Modeling the Effects of Aerosol Phase States on the Deposition Ice Nucleation Ability of Biogenic Secondary Organic Aerosols (SOA)

Abstract

Aerosol-cloud interactions, including the formation of ice clouds, are among the largest uncertainties in predicting future climate based on the reports from the Intergovernmental Panel on Climate Change (IPCC). Recent studies show that organic aerosol (OA) may facilitate heterogeneous ice nucleation when its phase state changes from liquid to semi-solid or glass. In this study, we characterized the deposition ice nucleation abilities of aerosolized 2-methyltetrols (2-MT), a key component from isoprene epoxydiol (IEPOX) derived secondary organic aerosol, as a function of its phase state by using the SPectrometer for Ice Nucleation (SPIN).
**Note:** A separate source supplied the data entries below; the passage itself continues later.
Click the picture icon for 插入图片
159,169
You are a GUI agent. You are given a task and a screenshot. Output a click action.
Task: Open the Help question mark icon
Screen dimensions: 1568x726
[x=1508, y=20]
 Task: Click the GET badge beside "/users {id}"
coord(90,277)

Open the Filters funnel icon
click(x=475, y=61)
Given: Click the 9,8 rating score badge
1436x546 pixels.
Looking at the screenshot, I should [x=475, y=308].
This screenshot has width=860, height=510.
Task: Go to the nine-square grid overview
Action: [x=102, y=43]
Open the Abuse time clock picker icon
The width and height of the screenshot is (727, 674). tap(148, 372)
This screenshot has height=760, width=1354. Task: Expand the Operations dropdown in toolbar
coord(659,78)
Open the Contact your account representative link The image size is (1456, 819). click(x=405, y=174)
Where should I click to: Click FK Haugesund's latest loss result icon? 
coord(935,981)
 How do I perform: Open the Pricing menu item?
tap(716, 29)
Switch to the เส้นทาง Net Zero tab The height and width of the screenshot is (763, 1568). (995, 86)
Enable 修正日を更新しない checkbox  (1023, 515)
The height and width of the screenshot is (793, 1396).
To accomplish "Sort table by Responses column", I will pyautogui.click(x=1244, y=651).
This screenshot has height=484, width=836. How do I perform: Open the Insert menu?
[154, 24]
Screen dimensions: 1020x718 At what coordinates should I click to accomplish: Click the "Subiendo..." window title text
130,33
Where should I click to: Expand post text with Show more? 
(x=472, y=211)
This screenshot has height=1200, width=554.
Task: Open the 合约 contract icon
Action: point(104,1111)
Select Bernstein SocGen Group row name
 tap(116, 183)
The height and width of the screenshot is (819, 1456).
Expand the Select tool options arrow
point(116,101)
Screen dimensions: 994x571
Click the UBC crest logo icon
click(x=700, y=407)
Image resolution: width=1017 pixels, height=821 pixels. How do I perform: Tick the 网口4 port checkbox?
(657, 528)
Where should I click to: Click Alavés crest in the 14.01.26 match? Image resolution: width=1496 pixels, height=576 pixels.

Our results demonstrate that as the phase state of 2-MT aerosols changes from liquid-like to semi-solid, its deposition ice nucleation ability is enhanced. Based on such ice nucleation data, a parameterization describing the deposition ice nucleation efficiency of SOA particles as a function of phase states and environmental conditions is developed. The heterogeneous ice nucleation rate coefficient, Jhet, is expressed as a function of temperature, ice supersaturation, and aerosol phase state (viscosity). The simulated Jhet isolines follow u-shaped curves in the ice supersaturation–temperature diagram, agreeing well with experimental data. We further apply our parameterization to scenarios representative of the upper troposphere (UT) aerosol to explore the potential importance of SOA INPs. Our simulated results suggest that certain SOA species are potentially important cirrus INP sources in the tropical region and that the updraft velocity of air may also alter the ice nucleation ability of SOA by affecting the cooling rate through viscosity changes. Based on field measurements over the Amazon rainforest, isoprene-epoxydiol-derived SOA (IEPOX-SOA) is estimated to increase the INP number concentration by 30 L-1 at altitudes of 10-12 km at -46oC and 1.1 ice supersaturation— where cirrus clouds typically form. These results imply that the interplay between INPs and aerosol phase state may need to be considered in regional and global scale climate to further understand the aerosol-cloud interactions and global radiative forcing.